> **Work instruction**: Below are records. Transcribe exactly the lines from the one that contains "You are a GUI" through the last line, leaving any pictures out.

> **Information**:

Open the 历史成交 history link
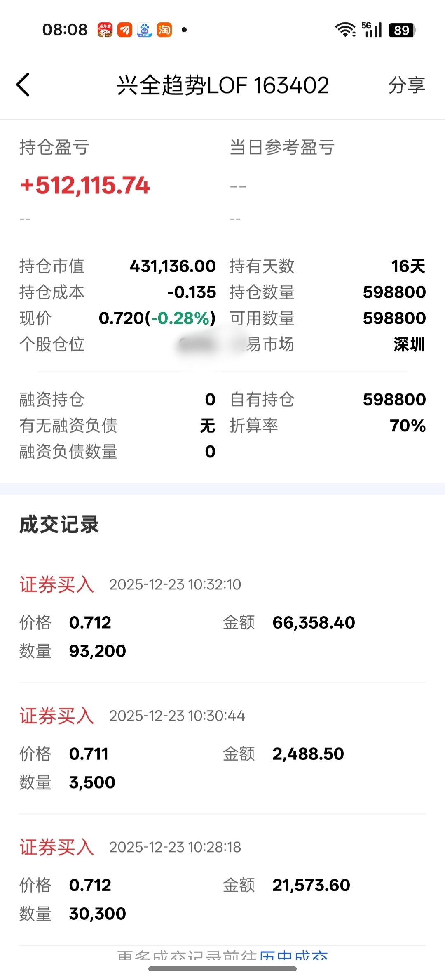Viewport: 445px width, 980px height. point(294,955)
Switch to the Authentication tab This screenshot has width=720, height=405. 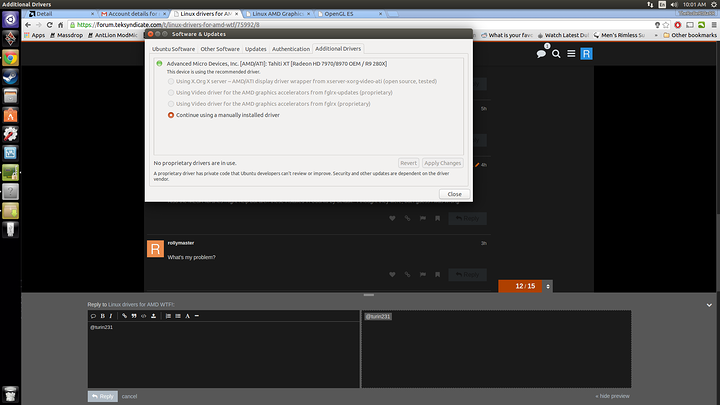coord(291,48)
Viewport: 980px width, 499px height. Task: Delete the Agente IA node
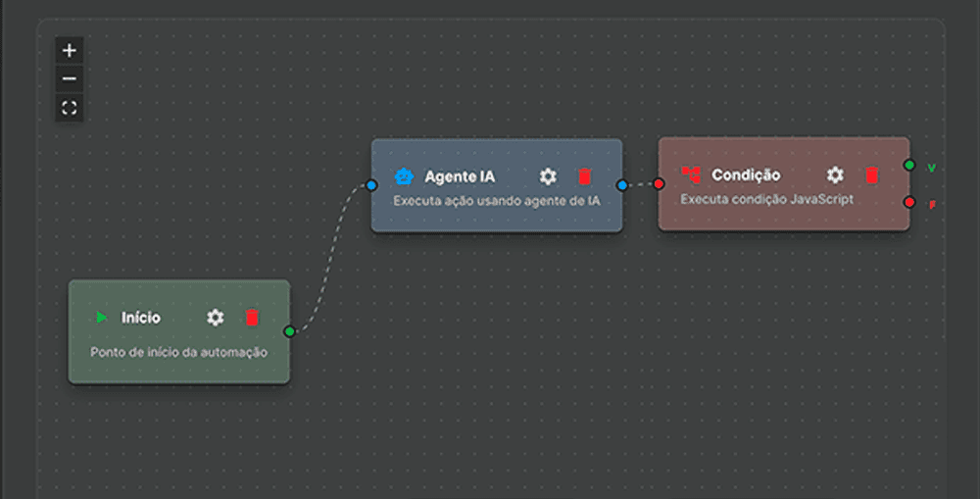click(x=585, y=176)
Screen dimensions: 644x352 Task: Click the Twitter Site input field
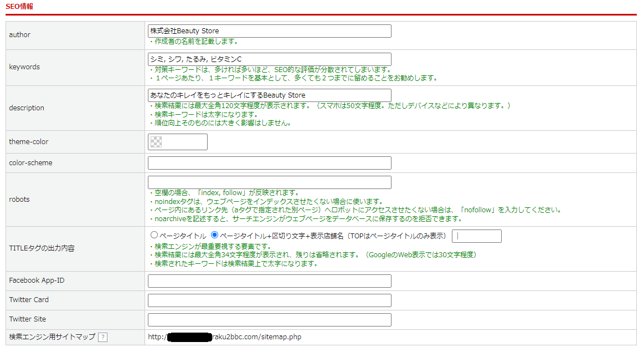(269, 319)
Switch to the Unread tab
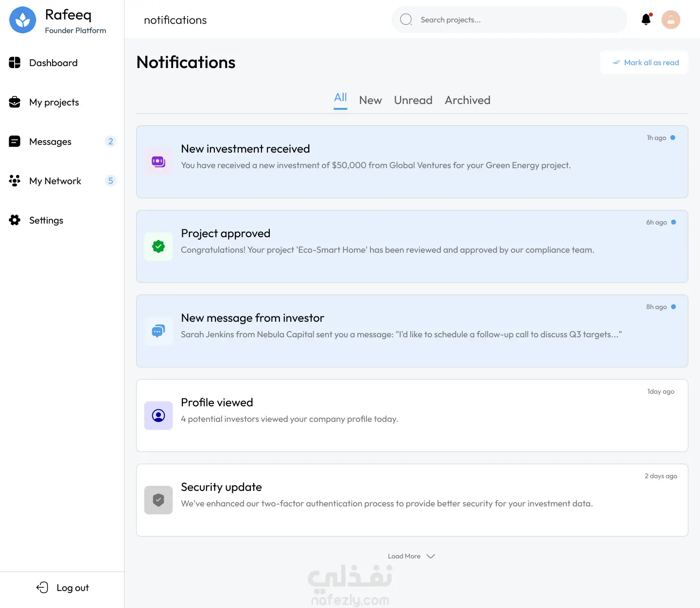This screenshot has width=700, height=608. tap(413, 100)
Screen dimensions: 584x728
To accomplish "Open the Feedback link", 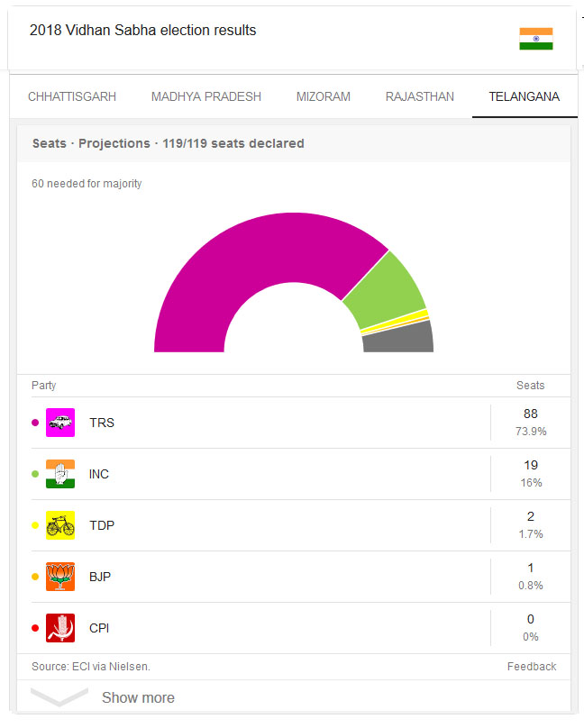I will tap(532, 667).
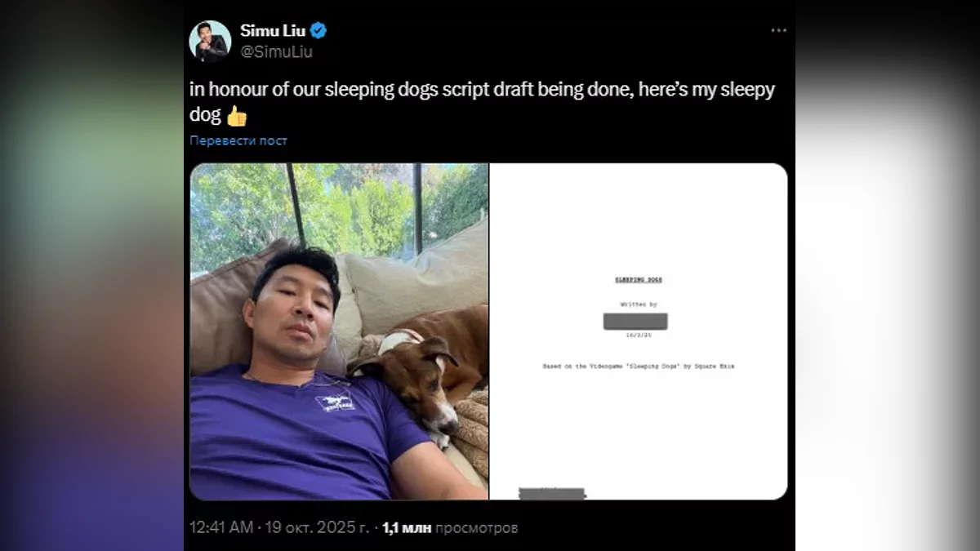This screenshot has width=980, height=551.
Task: Click the redacted box at the script page bottom
Action: point(552,493)
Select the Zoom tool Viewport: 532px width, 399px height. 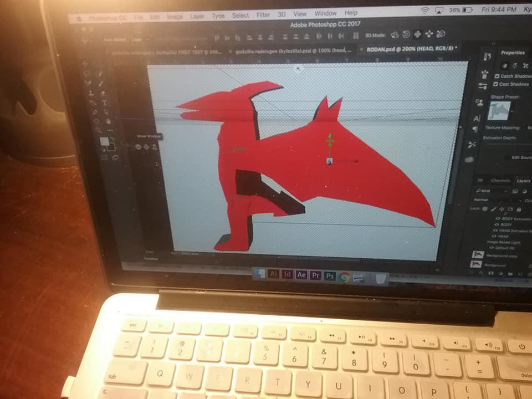(x=99, y=130)

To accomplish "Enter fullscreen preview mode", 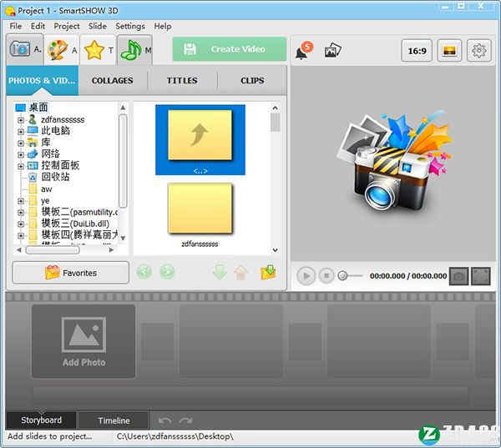I will (480, 275).
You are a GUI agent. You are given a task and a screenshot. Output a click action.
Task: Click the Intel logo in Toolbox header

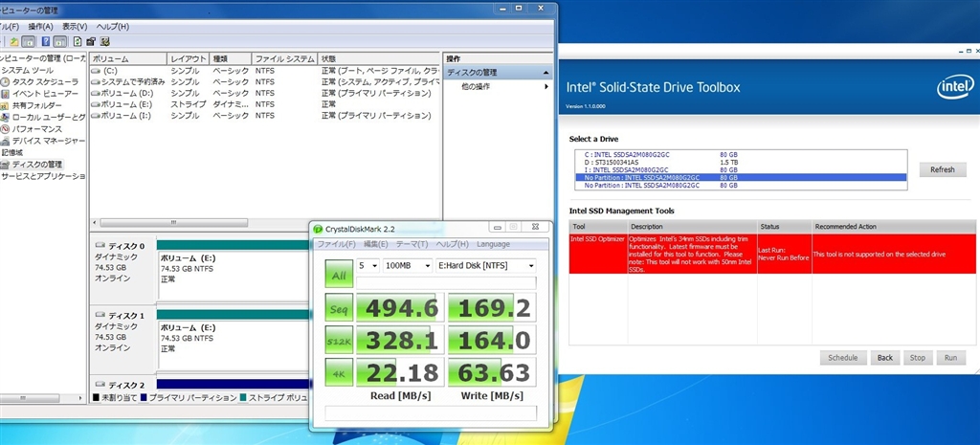[955, 87]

> **Written solution**:
You are a GUI agent. You are given a task and a screenshot. Output a click action.
Task: Click the Intel logo in Toolbox header

[955, 87]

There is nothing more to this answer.